Heaven, or Tamoanchan, according to Aztec beliefs, was a physical place located on earth but hidden from the living by a “mythical mountain.” It had 13 levels, and which level people would enter after death depended on how they had lived their lives and how they died. Warriors killed in battle went directly to the eastern paradise, or the house of the sun. Sacrifice victims and enemy soldiers also went to this paradise, where all souls remained for 4 years before returning to earth as exotic birds.
In the western paradise, or the house of corn were the souls of women who died in childbirth, and they might return to earth as spirits of bad omens. The southern paradise (Tlaloc) was for people who had died of illness or lightening.
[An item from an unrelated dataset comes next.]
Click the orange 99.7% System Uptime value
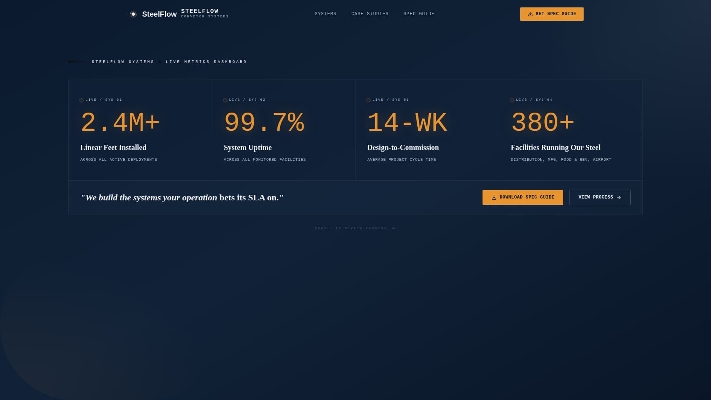The width and height of the screenshot is (711, 400). coord(264,122)
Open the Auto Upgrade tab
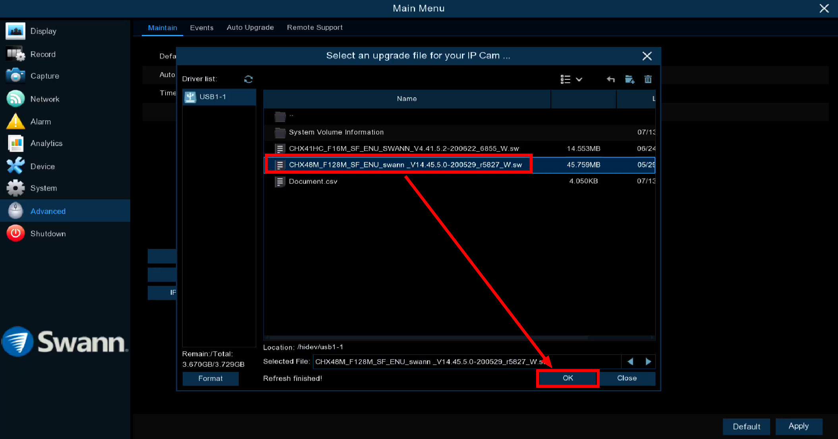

Finally, all the rest of the dead went to the northern paradise, Mictlan, which required passage through the underworld. On this difficult journey, the soul faced a series of 9 trials (the levels of the underworld), which took 4 years to complete. The dead must (1) cross a deep river, with the aid of a dog, who was buried with the person; (2) pass between two joined mountains; (3) climb an obsidian mountain; (4) endure icy winds that cut them like knives and (5) a place with waving flags; (6) be pierced by arrows; (7) pass through wild animals that eat human hearts; and (8) cross a narrow stone path (9) to finally reach the place where souls find rest.
At burial, the dead were provided with the items they would need to successfully negotiate these trials, including a tawny-furred dog who could swim across the deep river, water, a jade bead to feed to the heart-eating beasts at the seventh level, and personal objects to present to the god of the dead (Michtlantecuhtli) and mistress of the underworld (Mictecacihuatl) as gifts when they arrived at the ninth level.
The Aztec civilization was an agricultural society, and human life was regarded in much the same way as the crops the Aztec people cultivated or the flowers that grew in the fields. Death was simply part of the natural order – man was born to die but carried the seeds of rebirth and reproduction.
Religious rituals were therefore focused more on ensuring health and fertility in earthly life than on the afterlife. Corn was sacrificed to the rain god, Tlaloc, to ensure good crops, and human sacrifices ensured the continuation and welfare of the people. All of life was continuous, cyclical, and interconnected.